We were on a mission to get the world’s 1 billion smokers onto something better, and were the first producer of vaping e-liquid in the world. To get smokers to swap harmful cigarettes for something the NHS told us was safer, vaping, flavour was a crucial factor in their decision to switch.
So in 2017 I asked 450 senior industry insiders; do you know how many e-liquid flavours there are? Suggestions from this informed group of important decision makers typically were “thousands”. In reality, I explained, “the actual and precise number is zero. There aren’t any flavoured e-liquids out there at all, not anywhere.
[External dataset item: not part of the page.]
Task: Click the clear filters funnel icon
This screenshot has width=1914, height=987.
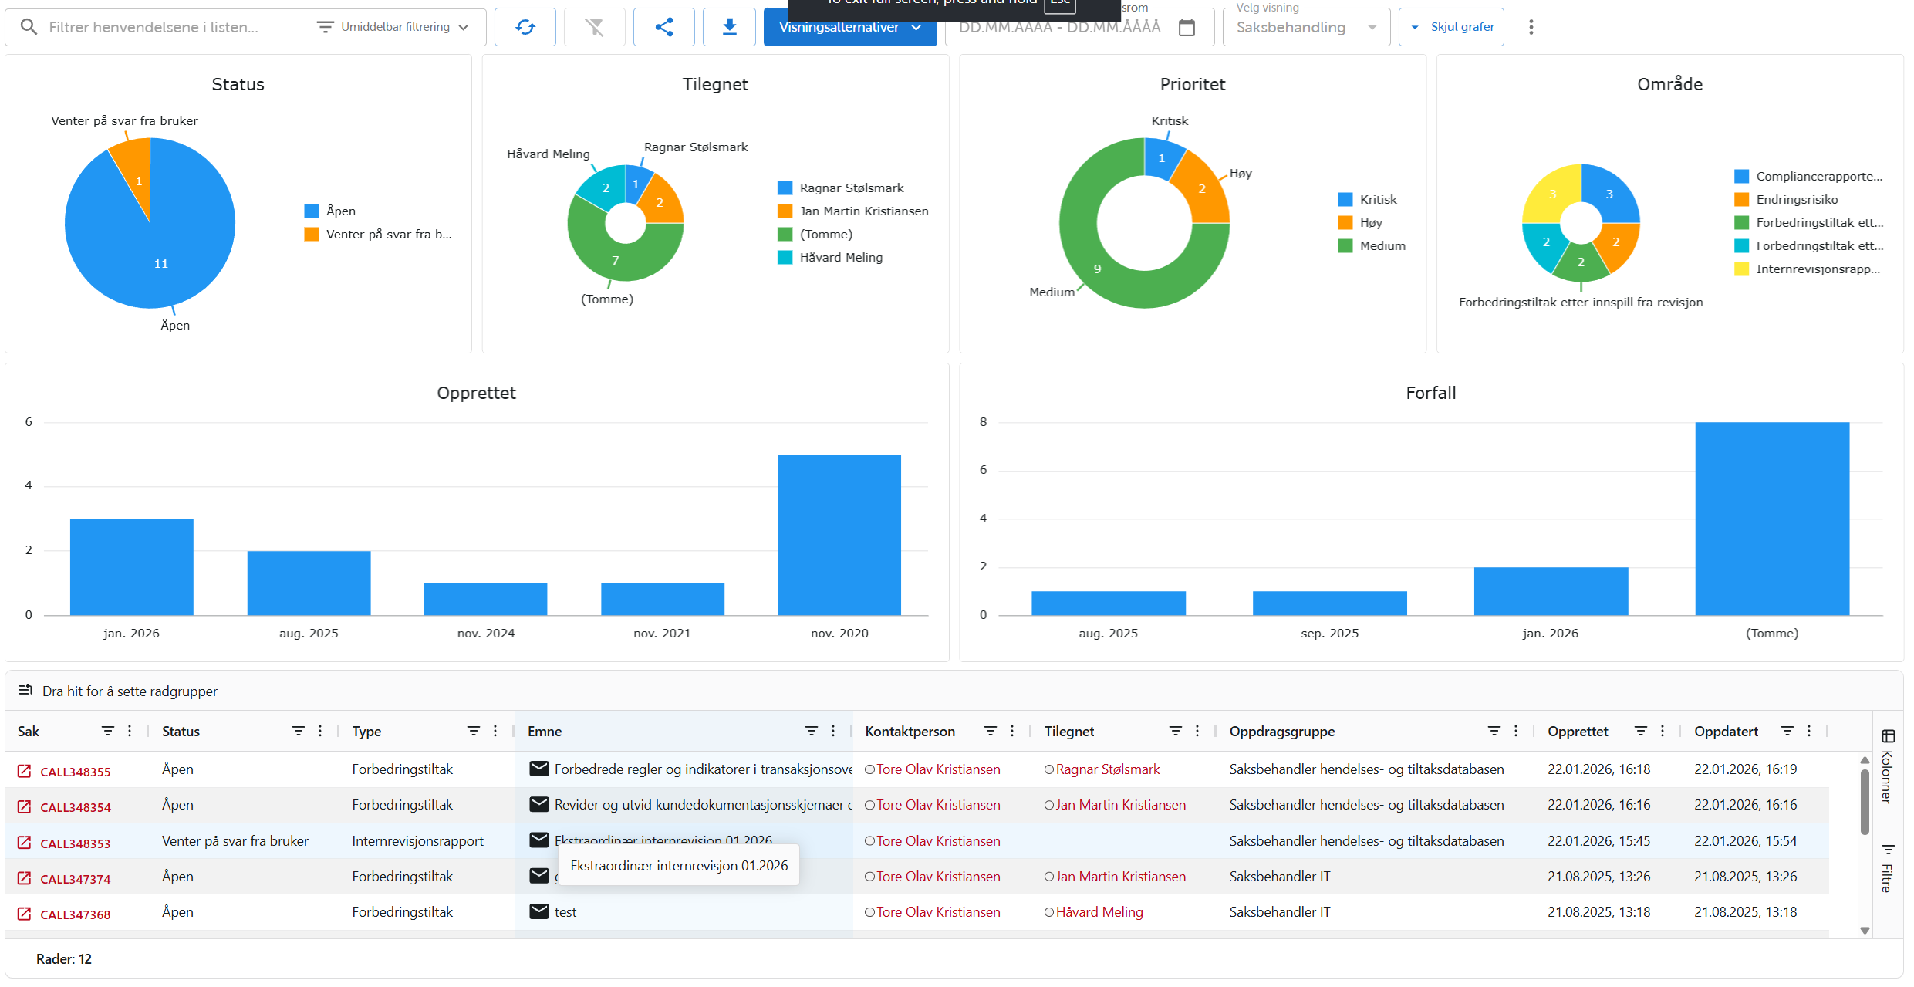Action: pos(594,28)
There are many e-liquids with smells but none with flavours.” One collective sharp intake of breath later, I noticed the audience sitting in shocked and stunned silence.
The scents in the e-liquid were derived from food flavourings, so were approved for human consumption, though their effects on the lungs hadn’t been studied and were therefore unknown, which I found disturbing. To be inhaled, like the nicotine they were coupled with, they were in sub micro particle size and carried by an inhalation ‘plume’ into the lungs. This made them scents, not flavours, because they were so small they bypassed the taste buds in the mouth entirely, and were only noticeable by the nose after exhalation (if we’re being picky, scent plays a role in detecting flavour). So a passerby was more likely to notice the scent (up until now marketed as ‘flavour’) than the person vaping.
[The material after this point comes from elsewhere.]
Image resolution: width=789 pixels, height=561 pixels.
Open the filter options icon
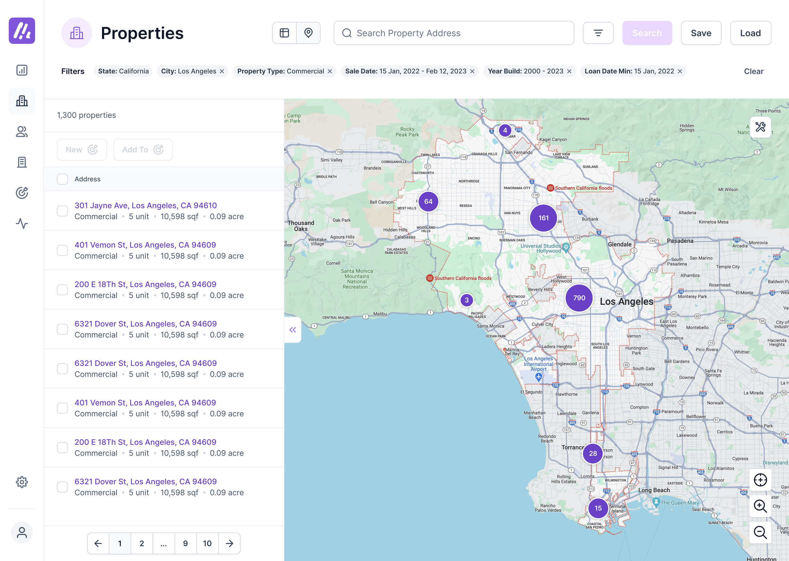tap(598, 33)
So my innovation, for safety’s and flavour’s sake, was to create a ground-breaking prototype capable of delivering two distinct particle sizes in the inhalation ‘plume’. We could make the nicotine particles sub-micro sized for absorption in the lung, and make flavour particles far larger, so they would be stopped in the mouth, where flavour can be truly tasted. They wouldn’t make it to the lungs, instead the particles would be passed into the stomach where we know they’re safely processed due to long term tests.
I dubbed this invention “3D flavour”, successfully patented it, and had the prototype made up, which now sits on my desk.
Exiting the company after my business partner and I sold it, I left the future of 3D flavour in someone else’s hands. This idea can and may yet change the face of vaping. On my desk, however, it serves to remind me of how the best ideas come from questioning everything.
The innovator in me interrogates our basic assumptions and relentlessly asks if we can make something better. Meanwhile, the engineer in me strives to solve extremely tough problems; even if they seem unsolvable, my business partner David always says, “You’ll figure it out, Chris, you always do.” The entrepreneur in me sees the potential in a product and knows exactly how to market and sell it. That’s why I keep the 3D prototype on my desk, it reminds me of the three dimensions of my professional life that I enjoy the most: questioning basic assumptions to find new ideas, and inventing solutions that work for those ideas.